**Задание:** Перепишите фрагмент текста от слов «Особенное недоумение и» до слов «приходилось и говорить.», заменив «отвращением» на «презрением».

**Фрагмент текста:**

В обращение было пущено подлое словцо В.А. Маклакова о перемене шофёра на полном ходу автомобиля, и среди мужей-законодателей, разума и совета совершенно серьёзно обсуждался вопрос о том, внесёт ли это какое-либо потрясение или нет, причём, конечно, разрешали в последнем смысле. Я чувствовал себя единственно трезвым среди невольного сумасшествия: иначе нельзя было понять это повальное ослепление.
И, конечно, для меня обезвкушивалась, теряла радость Россия без любимого царя.
Особенное недоумение и негодование во мне вызывали в то время дела и речи кн. Г.Е. Львова, будущего премьера «главноуговаривательного» правительства. Его я знал во время 2-й Гос. Думы как верного слугу царя, разумного, ответственного, добросовестного русского человека, относившегося с непримиримым отвращением к революционной сивухе, и вдруг его речи на ответственном посту зовут прямо к революции, – такова была, например, его прокламация по поводу неразрешённого всероссийского земского съезда. Это было для меня показательным, потому что о всей интеллигентской черни не приходилось и говорить.

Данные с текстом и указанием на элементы
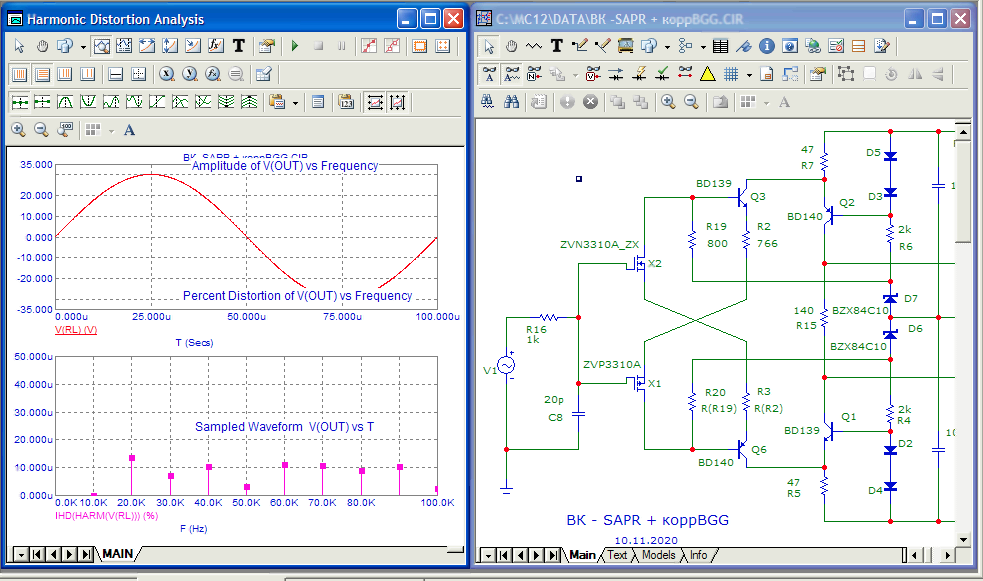Click the Info (blue i) icon in schematic toolbar

(x=767, y=46)
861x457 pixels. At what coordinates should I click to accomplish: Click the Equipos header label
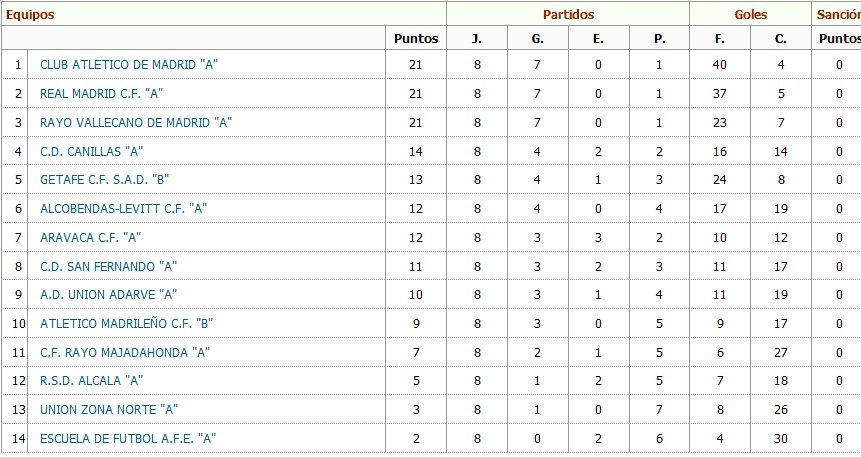tap(30, 15)
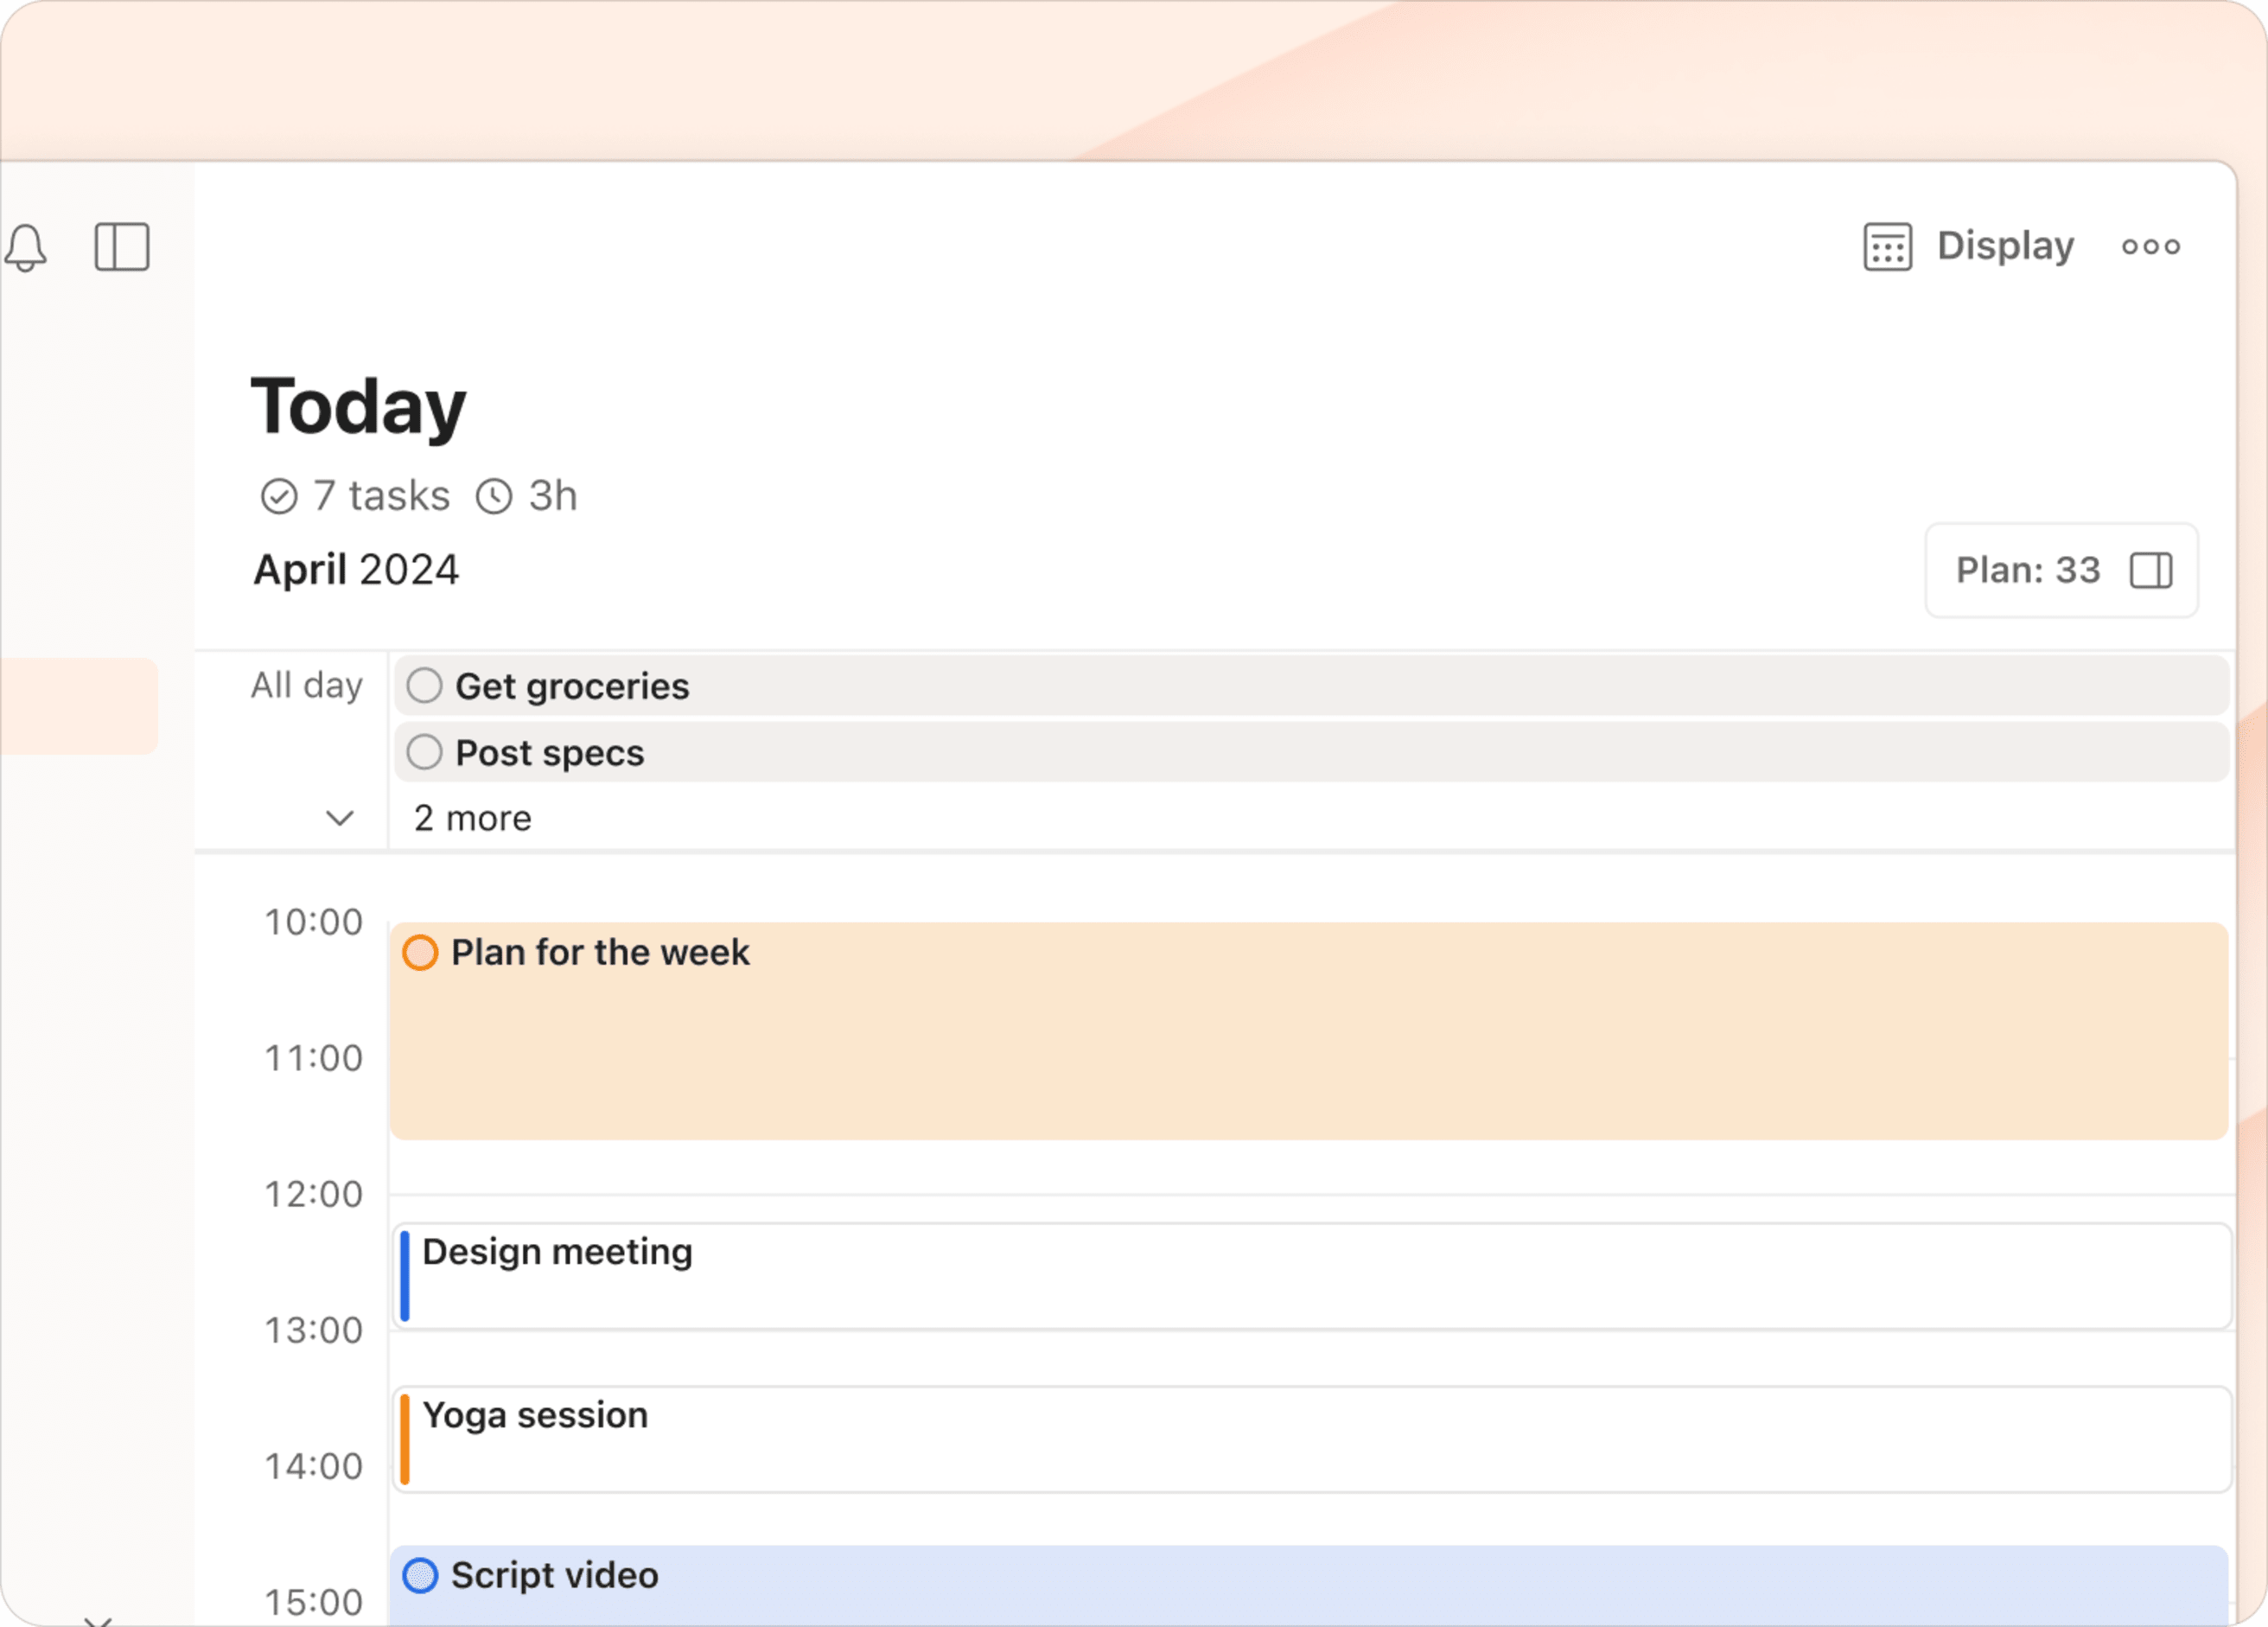Toggle the left sidebar panel icon
This screenshot has width=2268, height=1627.
coord(122,247)
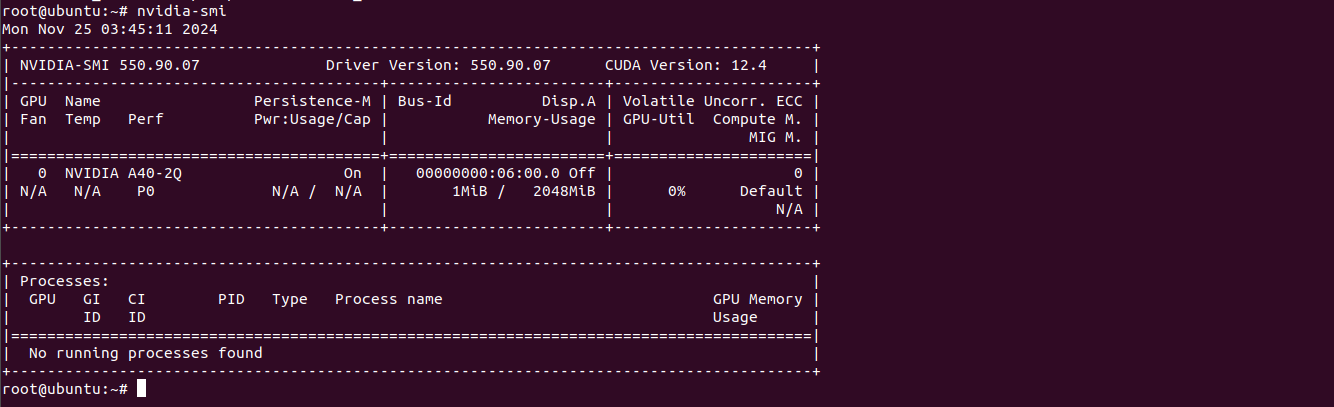Click the Persistence-M value On
The image size is (1334, 407).
click(352, 173)
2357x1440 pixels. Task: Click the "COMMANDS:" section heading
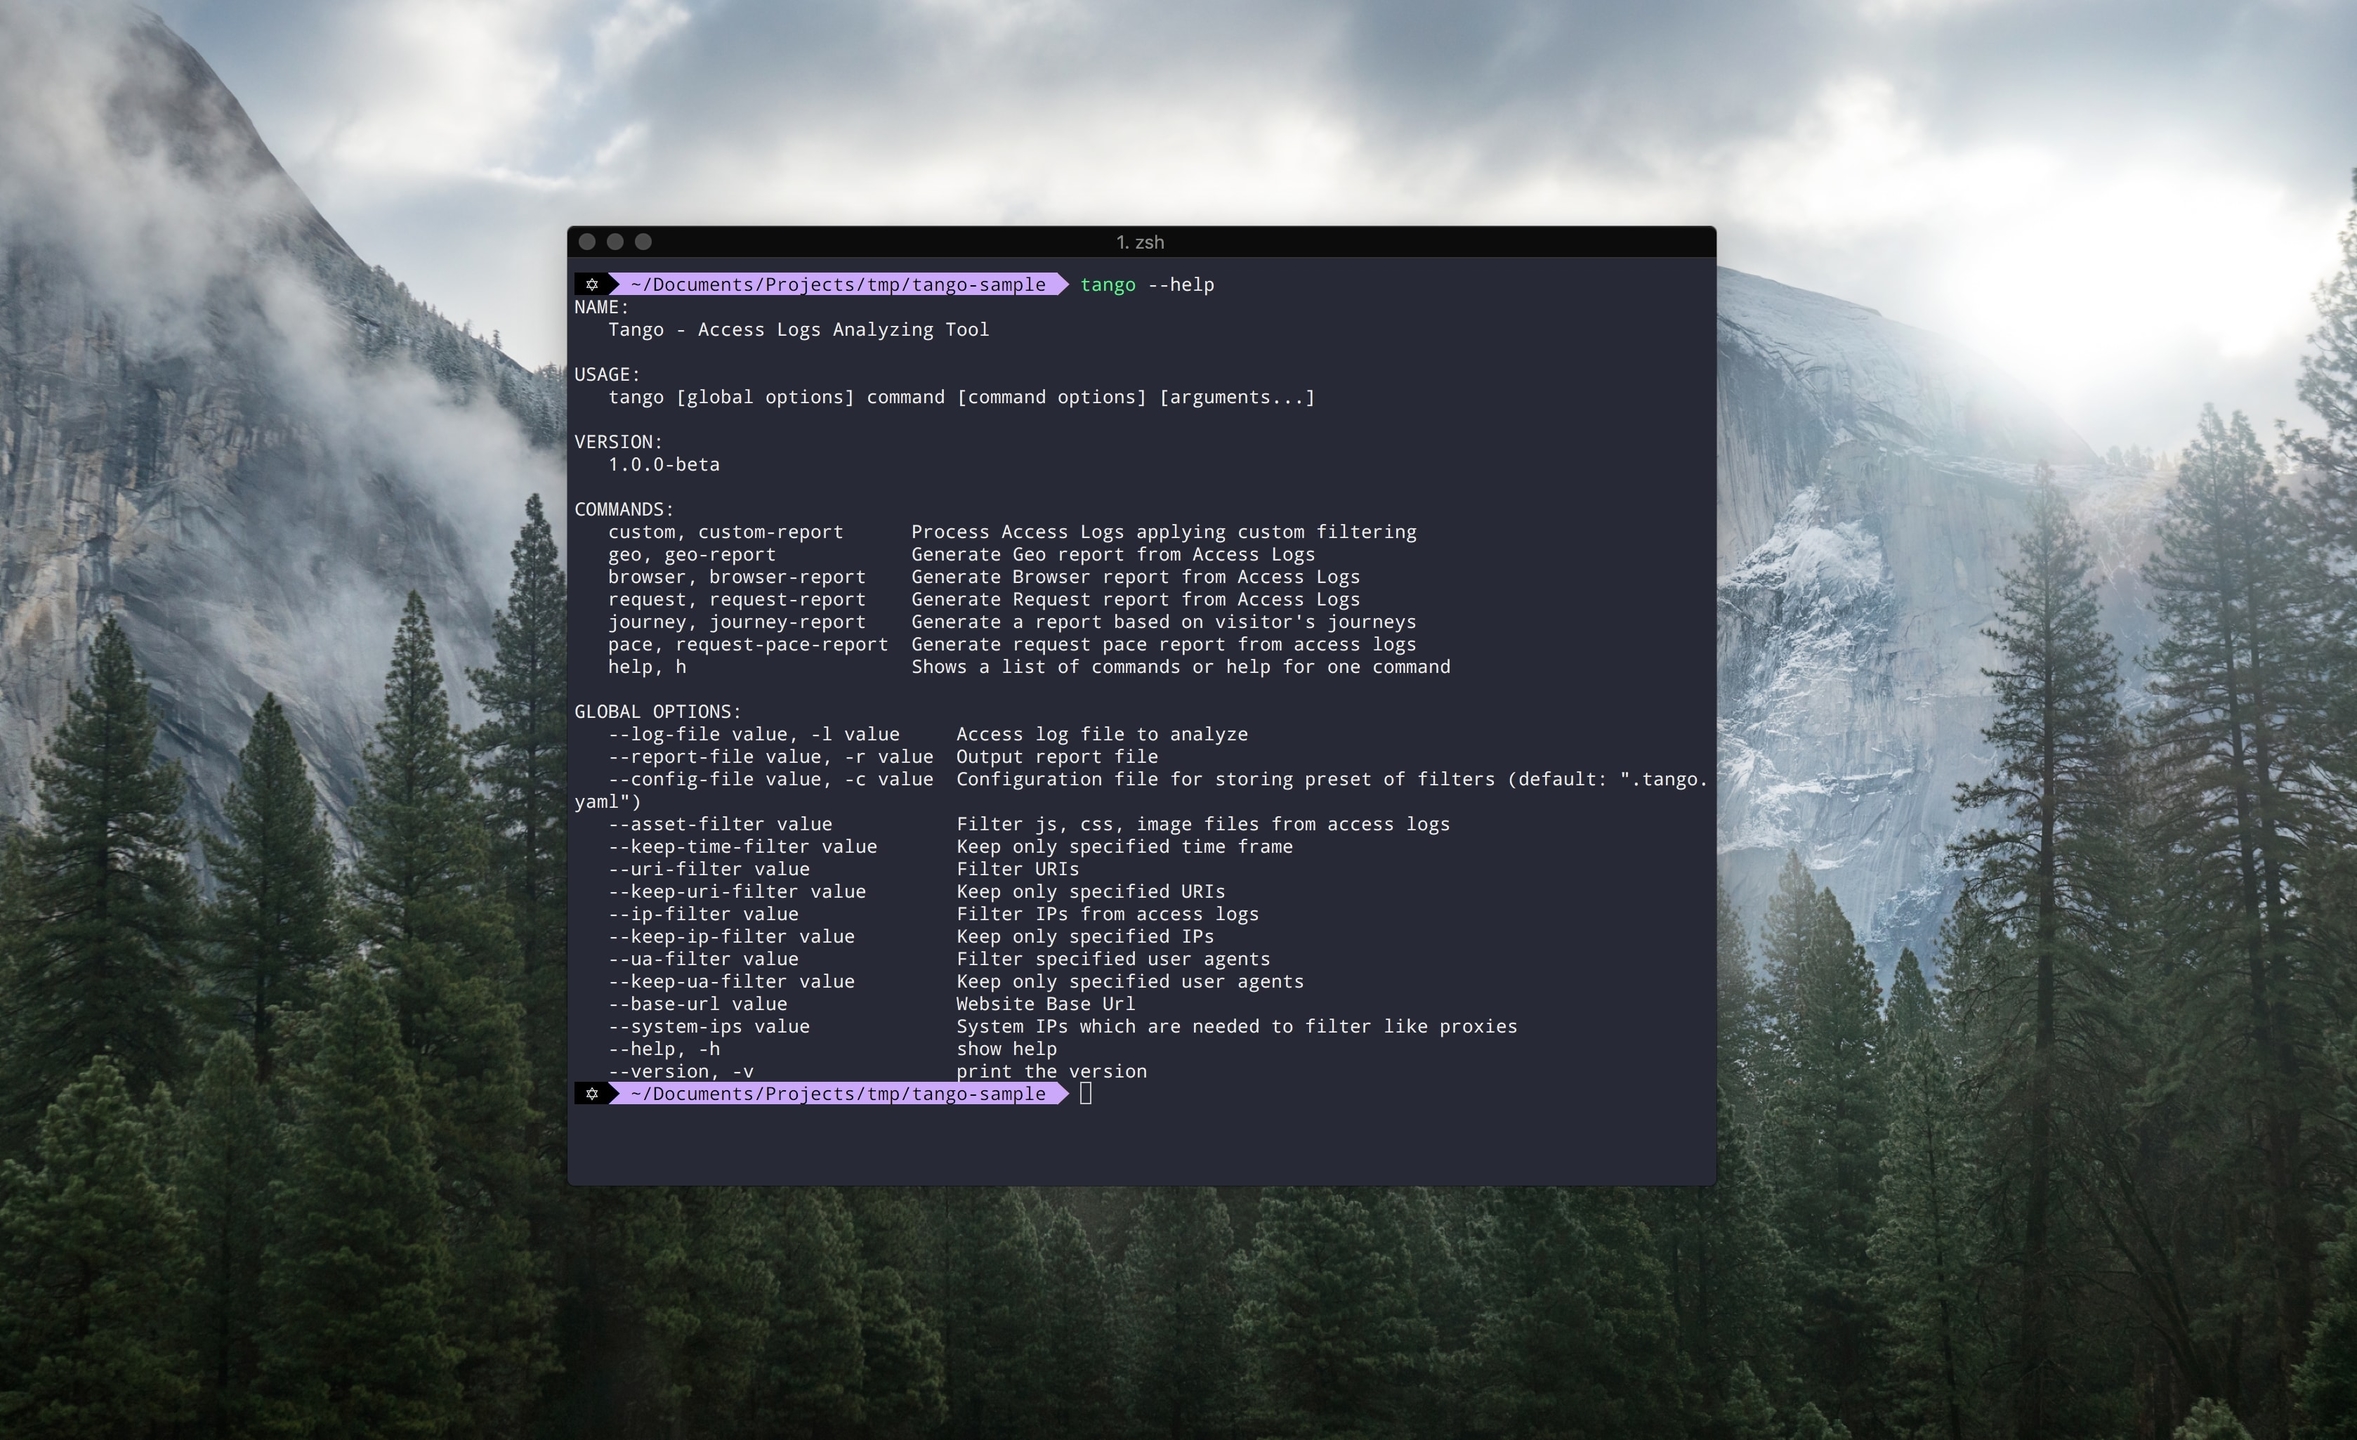624,510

**Ответ:**
Особенное недоумение и негодование во мне вызывали в то время дела и речи кн. Г.Е. Львова, будущего премьера «главноуговаривательного» правительства. Его я знал во время 2-й Гос. Думы как верного слугу царя, разумного, ответственного, добросовестного русского человека, относившегося с непримиримым презрением к революционной сивухе, и вдруг его речи на ответственном посту зовут прямо к революции, – такова была, например, его прокламация по поводу неразрешённого всероссийского земского съезда. Это было для меня показательным, потому что о всей интеллигентской черни не приходилось и говорить.